* **Exercise data**:
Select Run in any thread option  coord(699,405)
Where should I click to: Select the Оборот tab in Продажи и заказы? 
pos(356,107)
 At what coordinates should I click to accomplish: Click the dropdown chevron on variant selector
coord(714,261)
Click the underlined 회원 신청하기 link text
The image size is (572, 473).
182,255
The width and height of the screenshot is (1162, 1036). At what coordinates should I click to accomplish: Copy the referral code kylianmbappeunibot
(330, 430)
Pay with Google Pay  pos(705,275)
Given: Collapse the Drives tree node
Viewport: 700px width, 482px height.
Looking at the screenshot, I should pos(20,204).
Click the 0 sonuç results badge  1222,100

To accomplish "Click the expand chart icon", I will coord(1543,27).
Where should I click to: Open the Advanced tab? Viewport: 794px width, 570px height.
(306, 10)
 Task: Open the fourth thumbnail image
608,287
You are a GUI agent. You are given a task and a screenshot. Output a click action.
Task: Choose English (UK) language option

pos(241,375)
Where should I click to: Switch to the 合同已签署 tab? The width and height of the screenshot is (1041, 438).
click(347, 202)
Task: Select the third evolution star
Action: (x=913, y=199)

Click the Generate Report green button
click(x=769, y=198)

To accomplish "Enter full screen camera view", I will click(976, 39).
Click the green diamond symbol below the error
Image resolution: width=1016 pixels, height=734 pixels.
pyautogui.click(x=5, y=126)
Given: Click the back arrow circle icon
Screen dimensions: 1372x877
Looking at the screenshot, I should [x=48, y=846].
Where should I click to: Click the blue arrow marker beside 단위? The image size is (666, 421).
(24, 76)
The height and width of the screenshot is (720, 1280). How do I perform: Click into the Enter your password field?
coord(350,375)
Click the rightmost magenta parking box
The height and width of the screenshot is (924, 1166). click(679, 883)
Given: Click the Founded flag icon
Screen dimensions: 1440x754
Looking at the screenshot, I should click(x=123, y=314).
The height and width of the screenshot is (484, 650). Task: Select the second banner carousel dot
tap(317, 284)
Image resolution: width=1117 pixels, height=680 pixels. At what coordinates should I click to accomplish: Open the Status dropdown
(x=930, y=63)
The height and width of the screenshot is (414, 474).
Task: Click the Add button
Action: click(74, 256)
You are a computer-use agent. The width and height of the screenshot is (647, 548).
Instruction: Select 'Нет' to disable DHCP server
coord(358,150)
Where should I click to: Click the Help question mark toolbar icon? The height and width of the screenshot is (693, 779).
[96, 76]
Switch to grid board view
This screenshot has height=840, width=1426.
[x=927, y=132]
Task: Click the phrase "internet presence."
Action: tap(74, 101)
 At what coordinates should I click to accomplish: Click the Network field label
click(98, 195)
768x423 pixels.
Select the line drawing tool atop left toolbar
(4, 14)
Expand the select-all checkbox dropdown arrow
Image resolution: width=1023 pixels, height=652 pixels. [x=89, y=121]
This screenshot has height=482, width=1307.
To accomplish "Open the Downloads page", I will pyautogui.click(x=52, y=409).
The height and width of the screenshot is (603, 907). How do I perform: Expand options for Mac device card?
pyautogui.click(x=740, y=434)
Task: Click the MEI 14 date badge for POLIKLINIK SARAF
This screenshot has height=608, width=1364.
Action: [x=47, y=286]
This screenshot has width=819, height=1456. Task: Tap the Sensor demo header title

* **Directions**: Count how many lines above hold the word "will", then reply with that number alone.

* **Output**: 3